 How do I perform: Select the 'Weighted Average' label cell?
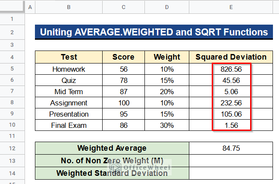tap(112, 148)
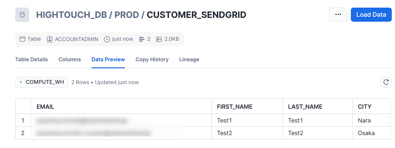Click the storage size icon beside 2.0KB
The height and width of the screenshot is (148, 395).
pos(159,39)
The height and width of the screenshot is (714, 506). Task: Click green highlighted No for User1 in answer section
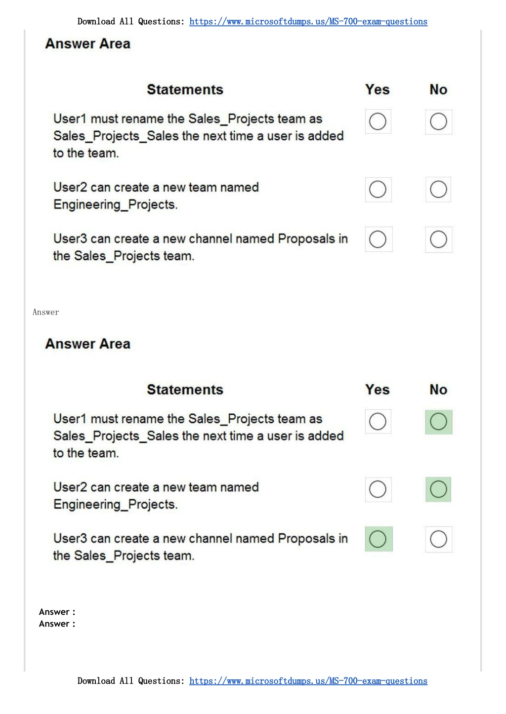coord(438,422)
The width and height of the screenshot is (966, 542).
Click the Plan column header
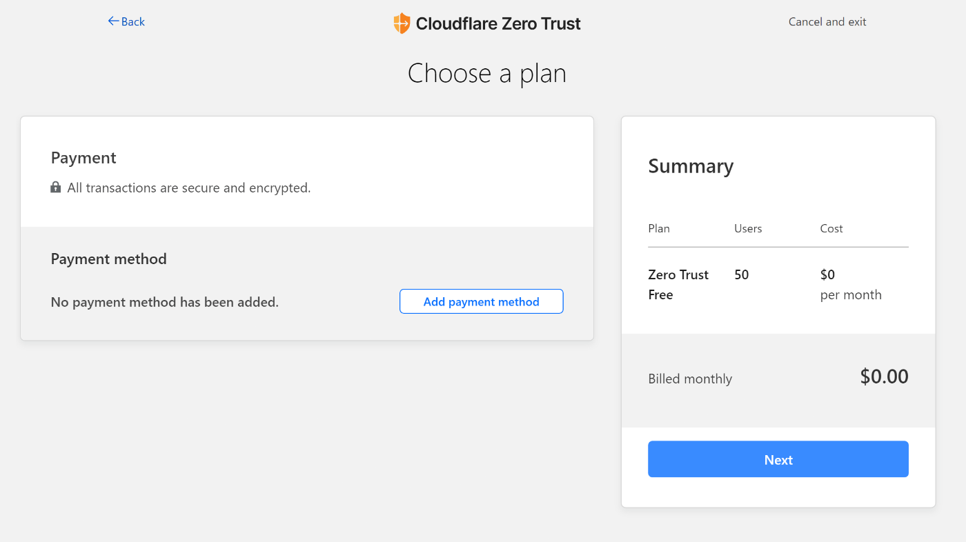tap(659, 228)
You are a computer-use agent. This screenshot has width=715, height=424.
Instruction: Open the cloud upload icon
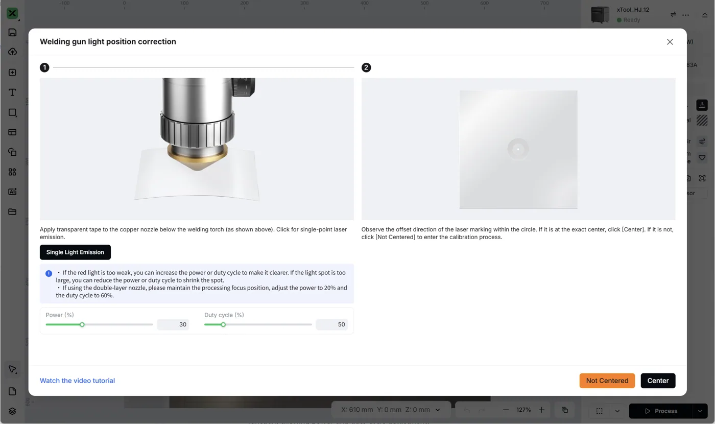pos(13,52)
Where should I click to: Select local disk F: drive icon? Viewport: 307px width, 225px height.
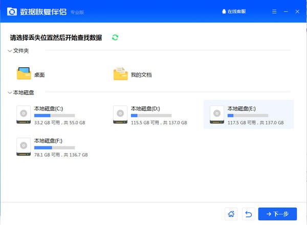coord(24,145)
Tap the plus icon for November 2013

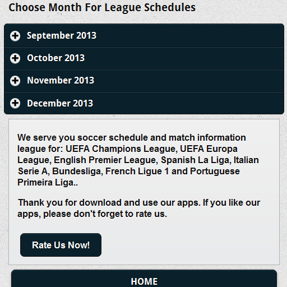15,81
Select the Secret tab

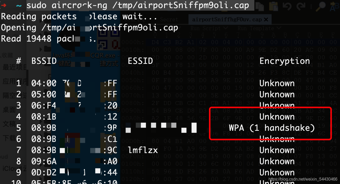(169, 20)
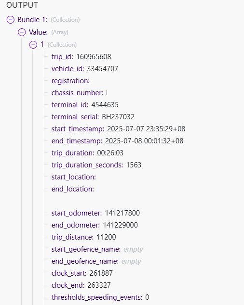Click trip_duration_seconds value 1563
Image resolution: width=244 pixels, height=305 pixels.
pos(134,165)
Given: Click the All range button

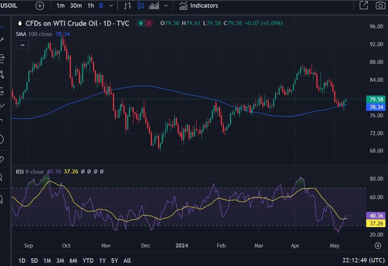Looking at the screenshot, I should 127,260.
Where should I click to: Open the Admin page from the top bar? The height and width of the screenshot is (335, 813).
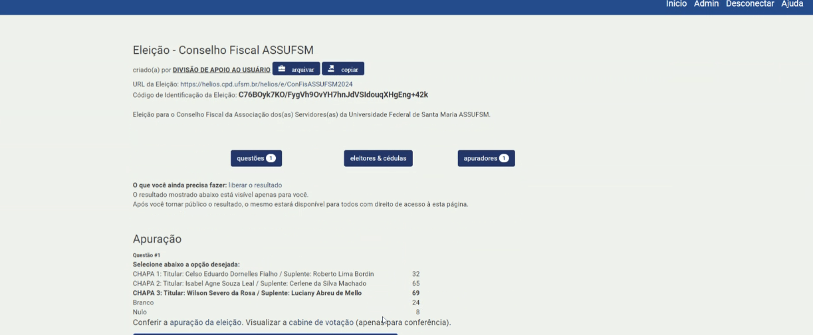coord(706,4)
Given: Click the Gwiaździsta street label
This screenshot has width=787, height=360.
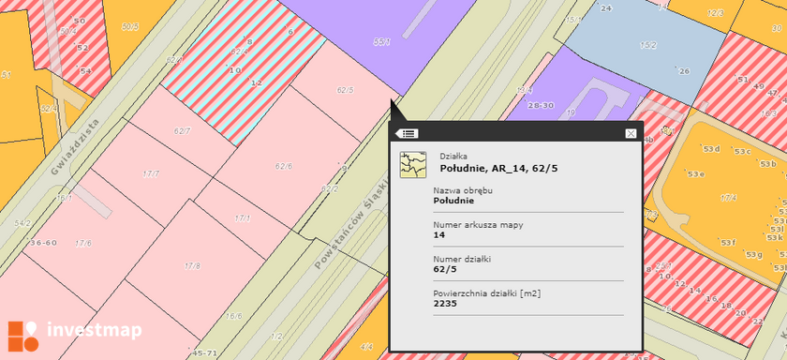Looking at the screenshot, I should pyautogui.click(x=75, y=146).
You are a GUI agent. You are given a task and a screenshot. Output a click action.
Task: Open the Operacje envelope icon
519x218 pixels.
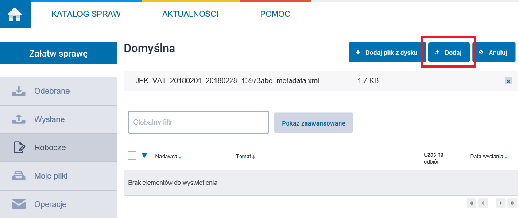(19, 204)
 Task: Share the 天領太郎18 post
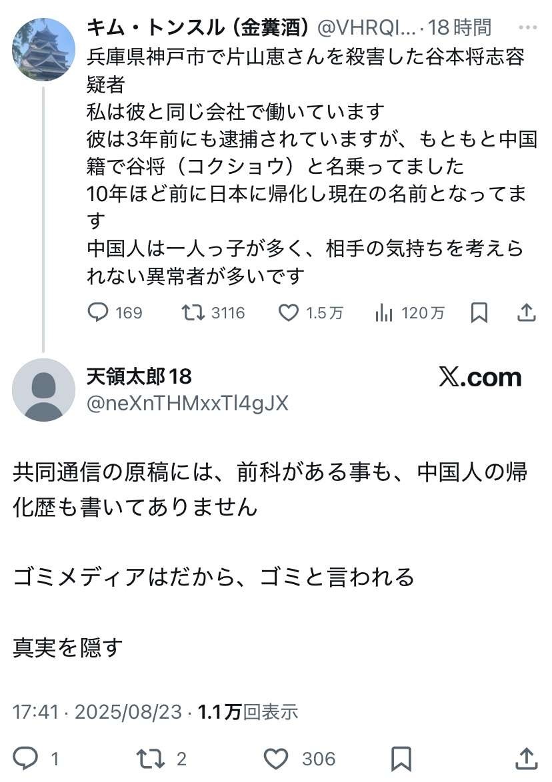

◆ **WHAT THE TASK ASKS**:
If a line in the records contains the word "agent", copy it.

◆ **RESPONSE TO THE EXERCISE**:
You are a computer-use agent. This screenshot has width=715, height=424.
You are a GUI agent. You are given a task and a screenshot. Output a click action.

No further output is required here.